John Strang


Ultra-portable fast-dispersal buccal naloxone tablets for constant carriage: Can they be manufactured? Are they acceptable and valued by users and family members?


Background: Naloxone nasal spray has been an important development, opening pathways for the introduction of take-home naloxone (THN) to new countries (e.g. Sweden) and to the wider workforce (e.g. police). However, it has limitations. It assumes healthy nasal mucosa (consider colds, hayfever, drug-related scarring, overdose-induced vomitus). It is also moderately bulky, contributing to reported poor naloxone carriage rates.

With university pharmaceutical sciences partners, we have produced rapid-dispersal wafer formulations (Alqurshi et al, Molecular Therapeutics, 2016). But this is of little value whilst languishing on a university laboratory bench.

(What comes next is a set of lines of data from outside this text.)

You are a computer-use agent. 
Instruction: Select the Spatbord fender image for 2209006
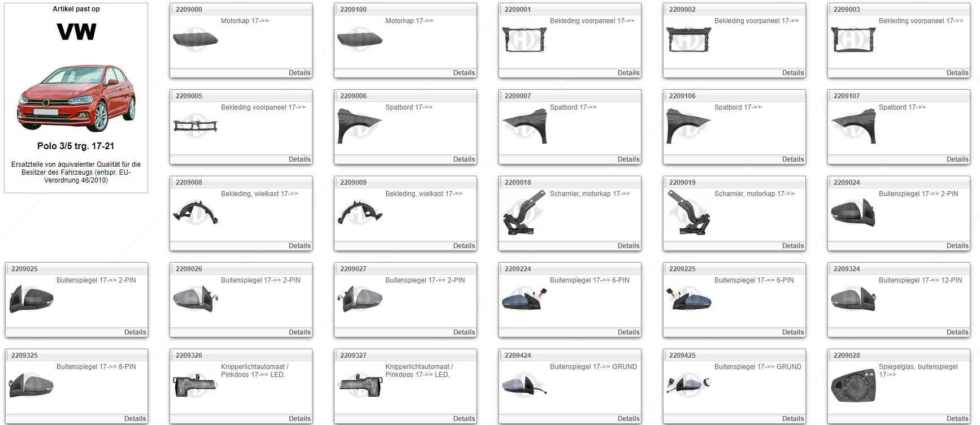[x=359, y=127]
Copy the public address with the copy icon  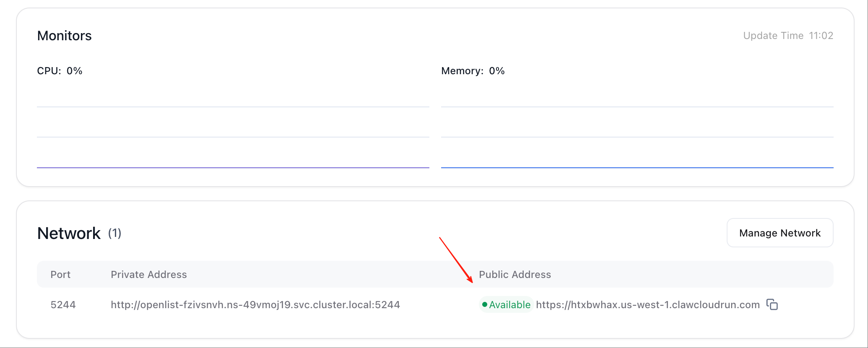tap(772, 304)
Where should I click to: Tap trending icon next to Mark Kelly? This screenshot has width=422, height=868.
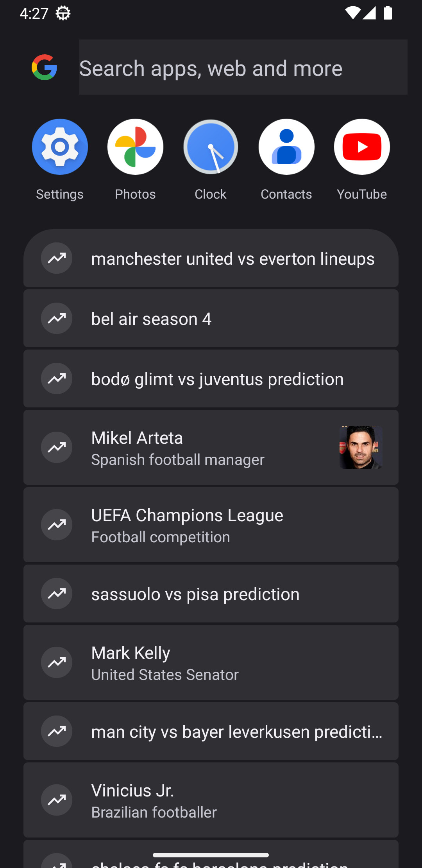57,662
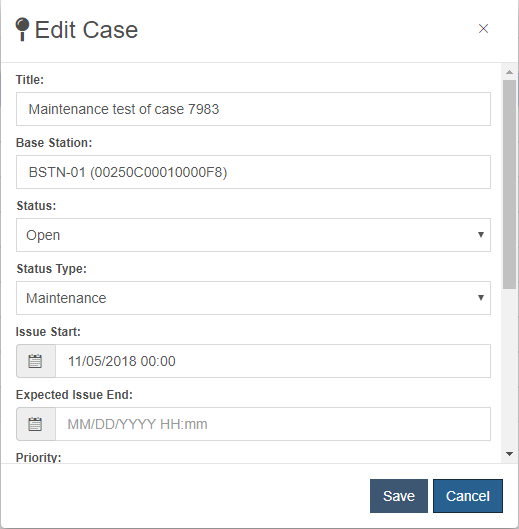Click the pin icon beside Edit Case
The image size is (519, 529).
(22, 29)
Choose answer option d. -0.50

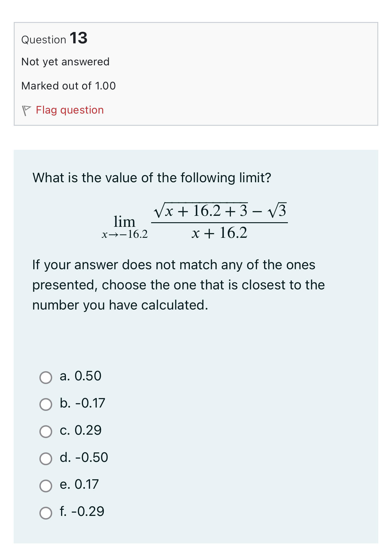pyautogui.click(x=46, y=458)
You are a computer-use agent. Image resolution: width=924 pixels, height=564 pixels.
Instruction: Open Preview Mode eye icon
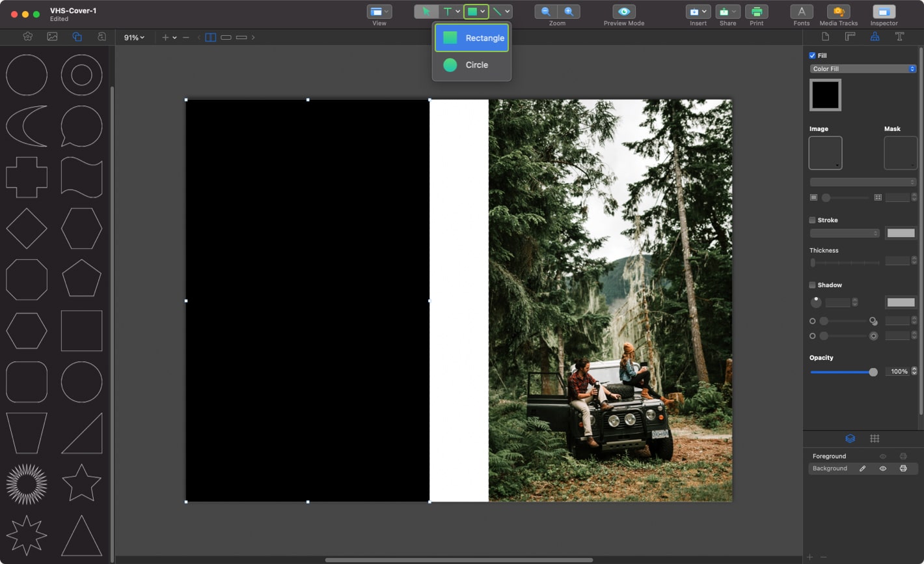tap(623, 12)
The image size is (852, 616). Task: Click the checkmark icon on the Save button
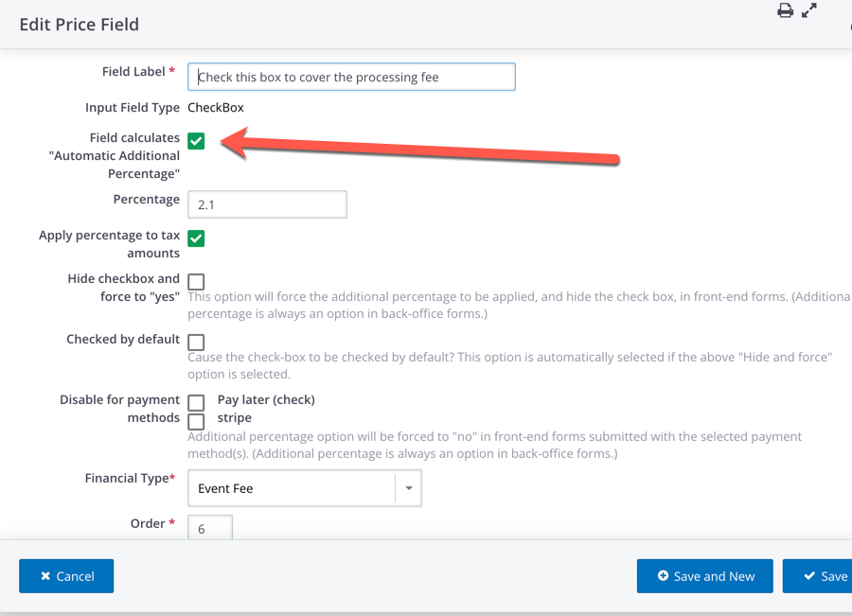[x=809, y=575]
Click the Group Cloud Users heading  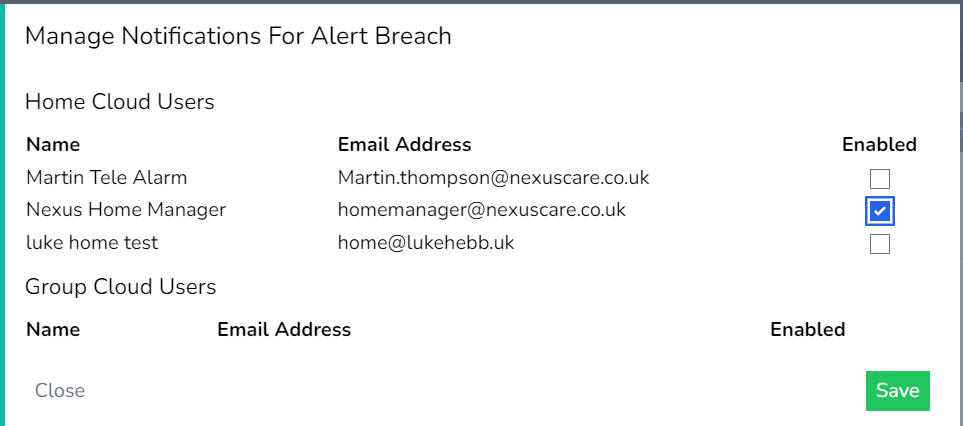tap(120, 287)
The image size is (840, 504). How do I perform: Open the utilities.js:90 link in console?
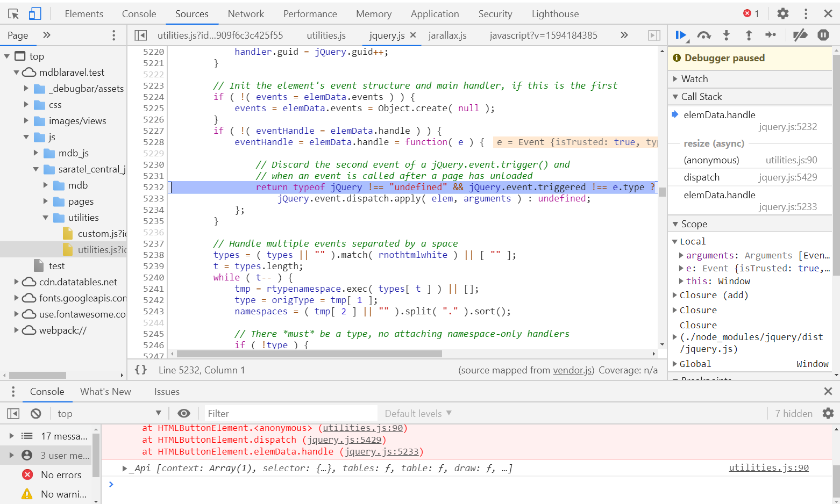(x=768, y=467)
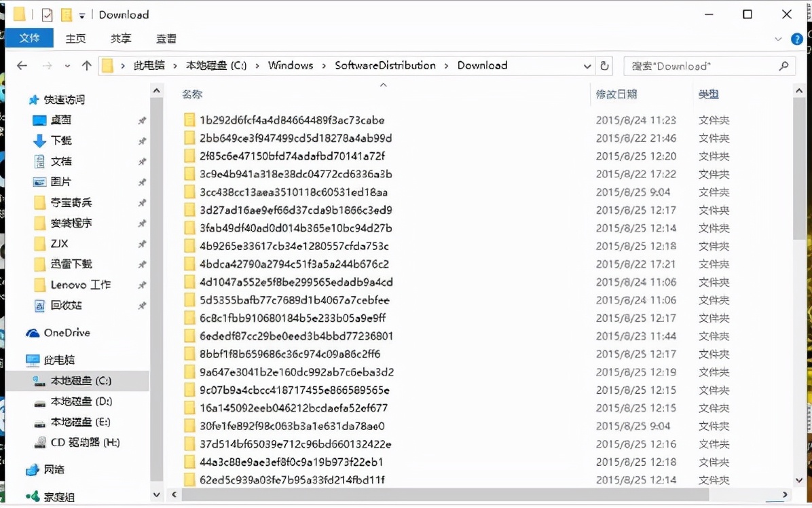Screen dimensions: 812x508
Task: Select folder 1b292d6fcf4a4d84664489f3ac73cabe
Action: point(291,120)
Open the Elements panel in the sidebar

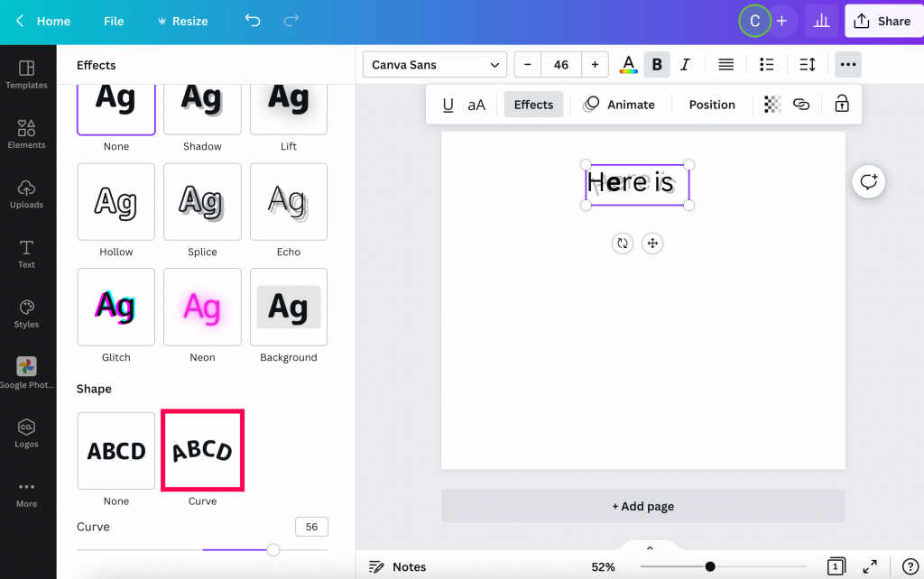pos(27,133)
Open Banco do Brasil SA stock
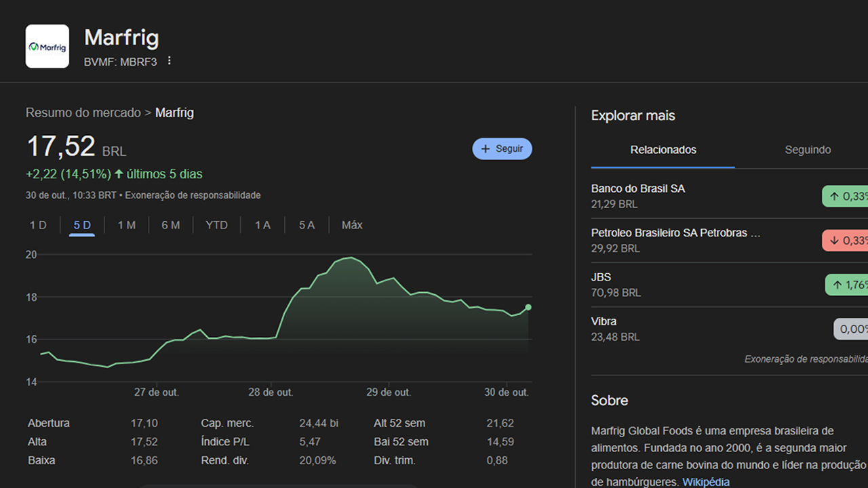 (x=638, y=188)
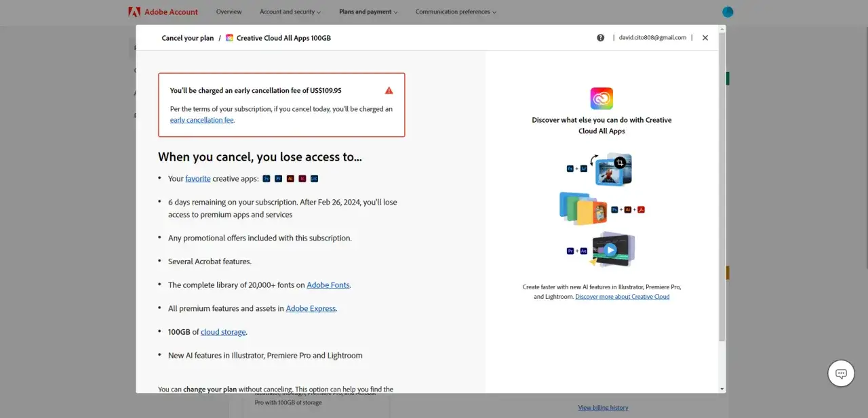Click Discover more about Creative Cloud
Viewport: 868px width, 418px height.
pos(623,297)
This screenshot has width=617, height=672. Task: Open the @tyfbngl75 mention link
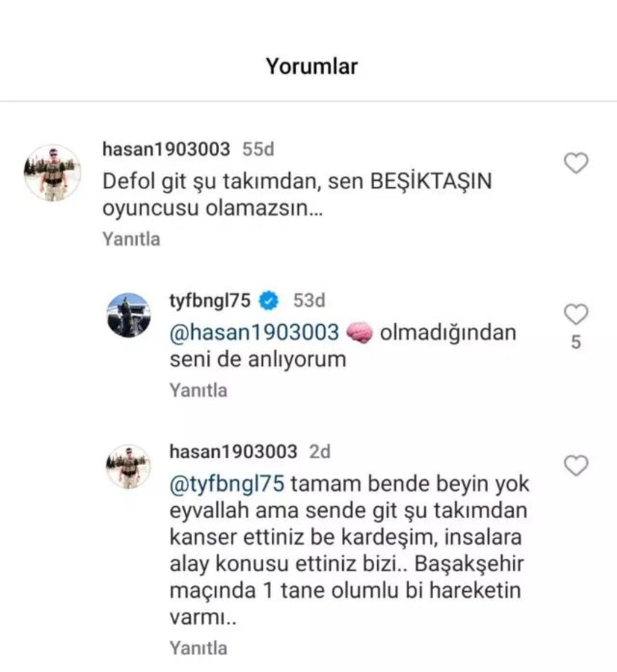(x=227, y=484)
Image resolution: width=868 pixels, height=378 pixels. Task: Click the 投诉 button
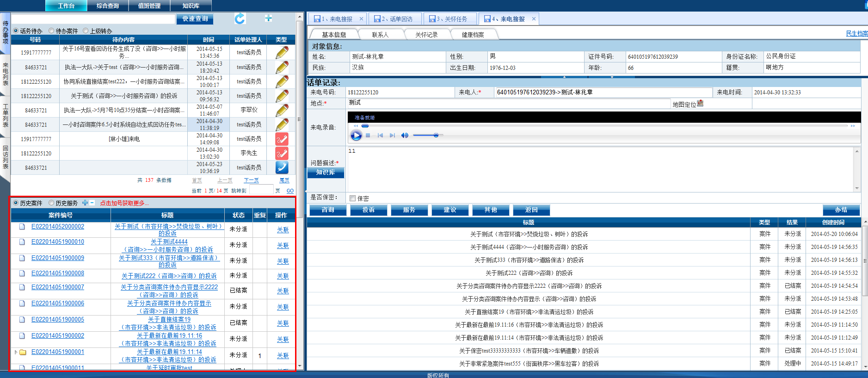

Funding approval has been secured to task manufacturers to test feasibility to produce rapid-dispersal tablets in a credit-card-sized format to achieve high carriage rates, to liaise with the Medicines and Healthcare products Regulatory Agency (MHRA), and to investigate end-user acceptability.

Method: A major element of work is tasking the manufacturing industry (Catalent) to establish if they can adapt ‘Zydis’ technology to produce stable rapid-dispersal tablets in the desired format at a range of naloxone doses. A second element is consultation with MHRA (through pharmaceutical company Accord) to advise on the next-step healthy-volunteer study of safety, pharmacokinetics and optimal dose, including special attention to the speed of onset and duration of action. The third element involves focus group and individual consultations with individuals with relevant lived and living experience, family members and commissioners to establish the acceptability of different formats and implementation strategies.

Conclusions: We must always look for improvements to our current valued interventions. We need partnerships to contribute different skills. Buccal rapid-dispersal naloxone could transform portability and constant availability if results are positive.